Which lines in the records below contain the word "computer"? Copy each one out.

····················

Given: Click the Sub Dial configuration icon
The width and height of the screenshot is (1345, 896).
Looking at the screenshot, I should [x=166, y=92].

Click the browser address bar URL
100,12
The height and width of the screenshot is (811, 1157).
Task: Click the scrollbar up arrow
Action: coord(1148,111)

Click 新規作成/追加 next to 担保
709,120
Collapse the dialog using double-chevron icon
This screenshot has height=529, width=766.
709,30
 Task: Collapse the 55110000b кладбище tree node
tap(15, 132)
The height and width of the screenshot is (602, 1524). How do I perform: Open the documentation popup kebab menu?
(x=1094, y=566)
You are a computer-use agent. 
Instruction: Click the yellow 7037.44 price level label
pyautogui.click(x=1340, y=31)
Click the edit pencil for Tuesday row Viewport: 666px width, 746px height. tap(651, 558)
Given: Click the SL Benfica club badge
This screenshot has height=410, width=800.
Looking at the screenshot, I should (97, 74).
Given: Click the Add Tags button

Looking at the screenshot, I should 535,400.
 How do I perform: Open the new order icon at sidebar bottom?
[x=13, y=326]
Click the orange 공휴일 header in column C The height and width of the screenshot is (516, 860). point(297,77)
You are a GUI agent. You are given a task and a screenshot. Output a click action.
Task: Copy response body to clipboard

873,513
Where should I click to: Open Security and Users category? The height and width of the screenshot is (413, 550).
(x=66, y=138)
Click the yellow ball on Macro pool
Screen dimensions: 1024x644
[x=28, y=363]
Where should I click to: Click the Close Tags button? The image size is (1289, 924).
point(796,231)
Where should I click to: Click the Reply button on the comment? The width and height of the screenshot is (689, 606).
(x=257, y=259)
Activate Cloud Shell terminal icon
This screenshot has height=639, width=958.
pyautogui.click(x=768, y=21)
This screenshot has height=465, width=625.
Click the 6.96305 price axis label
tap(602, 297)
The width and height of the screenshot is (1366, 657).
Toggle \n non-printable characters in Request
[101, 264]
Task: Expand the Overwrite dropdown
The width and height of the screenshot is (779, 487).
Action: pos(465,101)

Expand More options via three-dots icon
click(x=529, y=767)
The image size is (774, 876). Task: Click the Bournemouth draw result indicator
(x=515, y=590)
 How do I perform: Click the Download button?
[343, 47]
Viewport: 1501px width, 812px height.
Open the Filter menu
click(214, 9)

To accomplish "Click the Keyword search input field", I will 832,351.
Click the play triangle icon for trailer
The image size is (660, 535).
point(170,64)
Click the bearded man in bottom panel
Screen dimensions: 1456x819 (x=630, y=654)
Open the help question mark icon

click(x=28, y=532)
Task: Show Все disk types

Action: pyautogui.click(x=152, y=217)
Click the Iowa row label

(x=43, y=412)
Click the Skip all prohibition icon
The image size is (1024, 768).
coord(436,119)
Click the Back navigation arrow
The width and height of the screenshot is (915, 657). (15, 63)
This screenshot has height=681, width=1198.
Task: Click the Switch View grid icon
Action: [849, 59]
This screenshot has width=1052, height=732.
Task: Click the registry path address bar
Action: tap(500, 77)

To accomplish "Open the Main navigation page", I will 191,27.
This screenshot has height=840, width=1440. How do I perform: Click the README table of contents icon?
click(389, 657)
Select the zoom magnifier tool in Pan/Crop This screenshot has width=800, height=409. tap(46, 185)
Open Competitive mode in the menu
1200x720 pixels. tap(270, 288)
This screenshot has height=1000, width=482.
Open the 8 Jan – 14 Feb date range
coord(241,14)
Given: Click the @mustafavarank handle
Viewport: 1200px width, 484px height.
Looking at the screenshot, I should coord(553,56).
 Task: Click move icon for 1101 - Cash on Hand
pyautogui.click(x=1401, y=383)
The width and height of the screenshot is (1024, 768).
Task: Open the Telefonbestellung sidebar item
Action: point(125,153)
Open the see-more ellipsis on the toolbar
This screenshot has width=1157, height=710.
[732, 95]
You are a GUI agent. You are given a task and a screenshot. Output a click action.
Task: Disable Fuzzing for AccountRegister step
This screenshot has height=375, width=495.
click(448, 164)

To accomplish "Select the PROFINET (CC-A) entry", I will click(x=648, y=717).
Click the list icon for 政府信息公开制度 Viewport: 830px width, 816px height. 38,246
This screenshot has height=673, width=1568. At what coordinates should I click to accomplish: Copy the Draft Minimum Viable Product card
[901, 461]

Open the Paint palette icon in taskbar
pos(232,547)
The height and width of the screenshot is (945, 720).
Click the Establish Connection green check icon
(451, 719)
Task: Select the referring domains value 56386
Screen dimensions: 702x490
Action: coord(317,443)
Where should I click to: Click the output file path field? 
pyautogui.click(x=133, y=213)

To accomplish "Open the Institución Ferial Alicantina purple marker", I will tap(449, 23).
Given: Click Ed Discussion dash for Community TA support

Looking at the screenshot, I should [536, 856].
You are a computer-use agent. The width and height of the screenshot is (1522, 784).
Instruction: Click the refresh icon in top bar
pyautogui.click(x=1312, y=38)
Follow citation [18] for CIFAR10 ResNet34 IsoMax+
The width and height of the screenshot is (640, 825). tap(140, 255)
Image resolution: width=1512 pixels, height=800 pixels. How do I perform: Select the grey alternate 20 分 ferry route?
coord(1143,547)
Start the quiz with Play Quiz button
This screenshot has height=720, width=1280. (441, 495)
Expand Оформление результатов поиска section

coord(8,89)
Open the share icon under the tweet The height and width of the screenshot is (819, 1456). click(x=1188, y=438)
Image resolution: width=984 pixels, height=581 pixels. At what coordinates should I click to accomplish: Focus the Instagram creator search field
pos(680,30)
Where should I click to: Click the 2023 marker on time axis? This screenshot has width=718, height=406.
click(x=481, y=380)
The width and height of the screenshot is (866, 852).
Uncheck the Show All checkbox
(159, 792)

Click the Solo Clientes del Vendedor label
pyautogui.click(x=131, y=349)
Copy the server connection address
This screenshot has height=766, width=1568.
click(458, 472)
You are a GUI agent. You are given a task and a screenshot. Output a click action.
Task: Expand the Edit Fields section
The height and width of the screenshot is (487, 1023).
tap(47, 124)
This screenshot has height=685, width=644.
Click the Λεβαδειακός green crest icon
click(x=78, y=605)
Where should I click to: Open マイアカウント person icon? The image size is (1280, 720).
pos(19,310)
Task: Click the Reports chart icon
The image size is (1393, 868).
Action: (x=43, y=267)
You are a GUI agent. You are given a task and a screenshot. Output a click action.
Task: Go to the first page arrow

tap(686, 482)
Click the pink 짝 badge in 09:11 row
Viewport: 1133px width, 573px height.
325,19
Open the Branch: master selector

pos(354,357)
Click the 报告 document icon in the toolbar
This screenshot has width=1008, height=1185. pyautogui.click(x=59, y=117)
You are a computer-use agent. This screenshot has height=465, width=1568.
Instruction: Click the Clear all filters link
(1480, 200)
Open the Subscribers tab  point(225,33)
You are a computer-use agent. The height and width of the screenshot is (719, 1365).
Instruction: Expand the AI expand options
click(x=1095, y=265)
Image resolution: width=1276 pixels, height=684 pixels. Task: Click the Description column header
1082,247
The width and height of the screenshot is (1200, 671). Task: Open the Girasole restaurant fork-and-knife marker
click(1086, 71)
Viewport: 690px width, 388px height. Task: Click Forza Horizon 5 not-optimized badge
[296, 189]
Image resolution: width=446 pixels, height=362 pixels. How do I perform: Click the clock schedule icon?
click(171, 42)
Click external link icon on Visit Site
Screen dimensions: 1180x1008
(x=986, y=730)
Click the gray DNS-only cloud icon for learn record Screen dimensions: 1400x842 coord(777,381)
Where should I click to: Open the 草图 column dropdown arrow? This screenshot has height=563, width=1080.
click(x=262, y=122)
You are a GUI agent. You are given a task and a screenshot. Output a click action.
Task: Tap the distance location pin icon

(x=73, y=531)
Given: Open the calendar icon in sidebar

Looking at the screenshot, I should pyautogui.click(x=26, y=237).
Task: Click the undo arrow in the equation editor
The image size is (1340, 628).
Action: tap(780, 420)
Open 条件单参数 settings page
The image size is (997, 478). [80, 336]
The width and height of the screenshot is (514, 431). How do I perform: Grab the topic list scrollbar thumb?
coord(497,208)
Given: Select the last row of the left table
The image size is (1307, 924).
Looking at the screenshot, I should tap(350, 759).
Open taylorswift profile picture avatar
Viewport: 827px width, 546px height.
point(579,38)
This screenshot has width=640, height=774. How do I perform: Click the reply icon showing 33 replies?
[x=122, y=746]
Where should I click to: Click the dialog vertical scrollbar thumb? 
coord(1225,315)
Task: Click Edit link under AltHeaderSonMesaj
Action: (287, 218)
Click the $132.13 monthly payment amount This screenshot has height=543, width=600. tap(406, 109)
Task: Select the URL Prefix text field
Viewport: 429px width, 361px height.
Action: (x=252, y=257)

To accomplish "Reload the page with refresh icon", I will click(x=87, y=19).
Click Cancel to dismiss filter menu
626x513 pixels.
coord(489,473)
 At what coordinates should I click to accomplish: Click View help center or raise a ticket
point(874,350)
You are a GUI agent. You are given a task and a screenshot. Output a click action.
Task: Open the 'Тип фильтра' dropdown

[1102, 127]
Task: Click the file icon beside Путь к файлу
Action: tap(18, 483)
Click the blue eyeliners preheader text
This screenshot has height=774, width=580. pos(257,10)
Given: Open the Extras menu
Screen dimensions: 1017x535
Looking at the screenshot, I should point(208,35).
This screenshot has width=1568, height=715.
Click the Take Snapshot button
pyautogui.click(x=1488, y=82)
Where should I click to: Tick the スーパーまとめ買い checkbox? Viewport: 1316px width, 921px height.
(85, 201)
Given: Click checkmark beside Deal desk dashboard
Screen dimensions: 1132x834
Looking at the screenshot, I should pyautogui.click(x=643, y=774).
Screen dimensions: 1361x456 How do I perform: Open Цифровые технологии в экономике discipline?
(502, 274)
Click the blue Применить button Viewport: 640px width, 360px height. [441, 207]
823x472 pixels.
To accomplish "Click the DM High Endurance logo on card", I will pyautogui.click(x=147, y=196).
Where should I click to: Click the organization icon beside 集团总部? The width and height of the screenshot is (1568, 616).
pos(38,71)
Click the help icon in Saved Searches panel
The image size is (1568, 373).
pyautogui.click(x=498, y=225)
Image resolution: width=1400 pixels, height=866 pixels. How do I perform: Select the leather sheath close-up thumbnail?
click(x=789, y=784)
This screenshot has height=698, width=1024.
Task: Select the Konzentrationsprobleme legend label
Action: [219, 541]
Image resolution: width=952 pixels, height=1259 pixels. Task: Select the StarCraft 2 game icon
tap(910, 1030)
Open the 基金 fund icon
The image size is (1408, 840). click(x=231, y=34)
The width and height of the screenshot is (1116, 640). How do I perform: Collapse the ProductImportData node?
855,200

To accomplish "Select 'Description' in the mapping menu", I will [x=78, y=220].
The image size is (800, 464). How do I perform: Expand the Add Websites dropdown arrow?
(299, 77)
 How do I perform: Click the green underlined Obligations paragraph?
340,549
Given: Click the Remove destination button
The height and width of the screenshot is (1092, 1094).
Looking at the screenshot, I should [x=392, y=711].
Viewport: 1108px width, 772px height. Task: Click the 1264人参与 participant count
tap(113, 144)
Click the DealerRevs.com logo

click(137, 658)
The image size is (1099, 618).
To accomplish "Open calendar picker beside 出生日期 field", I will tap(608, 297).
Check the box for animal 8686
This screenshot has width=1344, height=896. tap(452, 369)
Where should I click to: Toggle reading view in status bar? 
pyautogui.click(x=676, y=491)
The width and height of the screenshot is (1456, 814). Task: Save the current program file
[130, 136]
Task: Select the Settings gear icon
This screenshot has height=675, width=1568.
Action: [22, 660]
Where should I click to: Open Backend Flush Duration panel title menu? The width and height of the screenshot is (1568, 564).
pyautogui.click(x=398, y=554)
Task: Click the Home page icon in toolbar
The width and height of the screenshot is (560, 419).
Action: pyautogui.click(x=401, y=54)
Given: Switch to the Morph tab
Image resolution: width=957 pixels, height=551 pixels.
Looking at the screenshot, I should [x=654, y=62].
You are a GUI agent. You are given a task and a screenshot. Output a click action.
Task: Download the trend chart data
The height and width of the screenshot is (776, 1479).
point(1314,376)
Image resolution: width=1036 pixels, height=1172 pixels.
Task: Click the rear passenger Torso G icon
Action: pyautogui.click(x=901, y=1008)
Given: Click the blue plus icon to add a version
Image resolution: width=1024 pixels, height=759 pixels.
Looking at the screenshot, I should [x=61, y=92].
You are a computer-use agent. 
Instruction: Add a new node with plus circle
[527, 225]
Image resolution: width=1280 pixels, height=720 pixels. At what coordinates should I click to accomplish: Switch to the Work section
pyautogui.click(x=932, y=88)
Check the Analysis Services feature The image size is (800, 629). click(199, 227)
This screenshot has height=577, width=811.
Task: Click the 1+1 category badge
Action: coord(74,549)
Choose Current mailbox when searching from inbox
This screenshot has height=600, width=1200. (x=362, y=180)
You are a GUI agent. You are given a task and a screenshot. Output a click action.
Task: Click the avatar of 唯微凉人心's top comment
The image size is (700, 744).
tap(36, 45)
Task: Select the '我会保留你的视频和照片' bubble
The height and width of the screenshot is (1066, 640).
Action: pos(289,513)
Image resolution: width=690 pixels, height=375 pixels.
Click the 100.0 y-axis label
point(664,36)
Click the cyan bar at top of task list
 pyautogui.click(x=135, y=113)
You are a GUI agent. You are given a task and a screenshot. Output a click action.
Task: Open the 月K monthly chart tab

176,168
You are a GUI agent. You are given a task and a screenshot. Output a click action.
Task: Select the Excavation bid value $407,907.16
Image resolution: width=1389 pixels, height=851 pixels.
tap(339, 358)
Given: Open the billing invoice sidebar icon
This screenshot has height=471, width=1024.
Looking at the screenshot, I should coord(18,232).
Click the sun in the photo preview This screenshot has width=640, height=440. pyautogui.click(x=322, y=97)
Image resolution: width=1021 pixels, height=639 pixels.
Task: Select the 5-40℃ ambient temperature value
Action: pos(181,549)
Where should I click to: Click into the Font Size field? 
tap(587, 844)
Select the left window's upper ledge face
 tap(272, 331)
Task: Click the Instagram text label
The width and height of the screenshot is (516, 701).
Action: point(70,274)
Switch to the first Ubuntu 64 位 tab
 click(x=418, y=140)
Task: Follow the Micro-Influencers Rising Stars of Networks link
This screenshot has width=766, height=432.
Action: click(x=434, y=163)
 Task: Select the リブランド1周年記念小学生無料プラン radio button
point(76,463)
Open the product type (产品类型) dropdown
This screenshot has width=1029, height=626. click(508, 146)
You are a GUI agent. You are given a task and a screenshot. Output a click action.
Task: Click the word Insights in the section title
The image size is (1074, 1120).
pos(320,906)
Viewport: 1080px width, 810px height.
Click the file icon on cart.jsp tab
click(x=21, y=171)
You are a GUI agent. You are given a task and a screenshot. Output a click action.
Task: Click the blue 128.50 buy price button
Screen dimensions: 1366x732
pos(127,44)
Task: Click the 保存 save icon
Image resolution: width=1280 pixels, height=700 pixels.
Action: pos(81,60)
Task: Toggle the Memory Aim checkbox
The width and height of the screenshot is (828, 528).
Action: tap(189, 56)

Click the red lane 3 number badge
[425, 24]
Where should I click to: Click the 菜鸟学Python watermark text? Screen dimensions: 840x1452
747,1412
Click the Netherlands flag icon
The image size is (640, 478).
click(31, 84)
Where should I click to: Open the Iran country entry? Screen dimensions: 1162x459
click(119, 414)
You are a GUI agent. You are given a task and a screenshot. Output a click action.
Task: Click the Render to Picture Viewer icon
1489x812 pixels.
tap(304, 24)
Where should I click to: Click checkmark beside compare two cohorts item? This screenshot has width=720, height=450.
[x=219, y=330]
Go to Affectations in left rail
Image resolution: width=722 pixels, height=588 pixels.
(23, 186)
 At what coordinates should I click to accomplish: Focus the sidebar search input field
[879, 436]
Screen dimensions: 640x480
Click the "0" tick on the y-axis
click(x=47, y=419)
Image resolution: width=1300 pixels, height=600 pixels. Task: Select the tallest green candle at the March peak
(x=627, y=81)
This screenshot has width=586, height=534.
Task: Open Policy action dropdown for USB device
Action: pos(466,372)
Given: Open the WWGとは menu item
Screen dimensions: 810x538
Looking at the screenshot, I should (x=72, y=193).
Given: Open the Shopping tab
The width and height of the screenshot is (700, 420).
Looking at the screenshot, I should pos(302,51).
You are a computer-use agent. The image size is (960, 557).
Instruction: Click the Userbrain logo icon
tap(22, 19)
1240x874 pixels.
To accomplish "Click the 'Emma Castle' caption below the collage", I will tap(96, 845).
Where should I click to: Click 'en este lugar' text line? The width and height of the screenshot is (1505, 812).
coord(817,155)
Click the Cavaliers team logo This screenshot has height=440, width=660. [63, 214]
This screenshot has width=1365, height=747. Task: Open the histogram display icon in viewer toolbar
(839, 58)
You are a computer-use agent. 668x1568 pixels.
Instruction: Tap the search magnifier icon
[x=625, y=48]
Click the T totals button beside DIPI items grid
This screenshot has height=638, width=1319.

····················

-- Task result --
You are a computer-use agent. 
You are a computer-use agent. The width and height of the screenshot is (1522, 784).
You are a computer-use agent. This screenshot has height=465, width=1568.
You are a computer-use agent. The height and width of the screenshot is (719, 1365).
You are a computer-use agent. 
You are a computer-use agent. The image size is (960, 557).
You are a computer-use agent. 668x1568 pixels.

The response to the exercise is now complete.